A new report has revealed there is a “pervasive and systematic” inequality against women, LGBT people and minorities in Hollywood.
Despite recent media attention on the subject, the study by USC’s Annenberg School for Communication and Journalism has shown that little progress is being made in making the film industry more inclusive in front of and behind the camera.
The report took information on actors, directors, writers and a number of popular films each year from 2007 until 2015 and found there was practically no change from one year to the next.
LGBT characters made up less than one percent of all speaking parts that were included in the evaluation.
In 2015, 32 out of 4370 characters were identified as lesbian, gay or bisexual – up from 19 in 2014.
There was one transgender part in 2015, up from none the year before.
Although representation of LGBT people increased, only two characters were depicted as parents.
31.4 percent of speaking roles in films were female in 2015, near enough the same number as eight years previously.
There was also practically no change in the makeup of ethnicities in films.
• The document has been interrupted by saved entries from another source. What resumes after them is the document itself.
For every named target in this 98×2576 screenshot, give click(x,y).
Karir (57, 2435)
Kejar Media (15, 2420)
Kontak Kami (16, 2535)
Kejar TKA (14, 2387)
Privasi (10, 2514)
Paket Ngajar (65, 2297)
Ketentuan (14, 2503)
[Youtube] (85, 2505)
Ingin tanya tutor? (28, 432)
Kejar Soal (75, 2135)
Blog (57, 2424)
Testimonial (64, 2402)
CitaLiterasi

Around 12 percent were black, five percent Latino and four percent Asian between 2007 and 2015.
Professor Stacy Smith, the report’s lead author, said inequality was entrenched in Hollywood.
“Whether we’re studying gender, race, ethnicity, LGBT or characters with disabilities, we’re really seeing exclusionary forces leaving out anybody that’s not a straight, white, able-bodied man,” she said.
“Despite all the chatter and all the activism and all the press attention, it’s another year where the status quo has been maintained.”
She added that Hollywood was “an epicentre of cultural inequality”.
“When we really drill down the numbers, we see a perpetuation of the same groups getting access to the most visible roles, whether that’s in the director’s chair or on screen, and that continues to be the problem plaguing Hollywood’s hiring practices,” she said.
Researchers have said they now plan to also track characters with disabilities in future reports.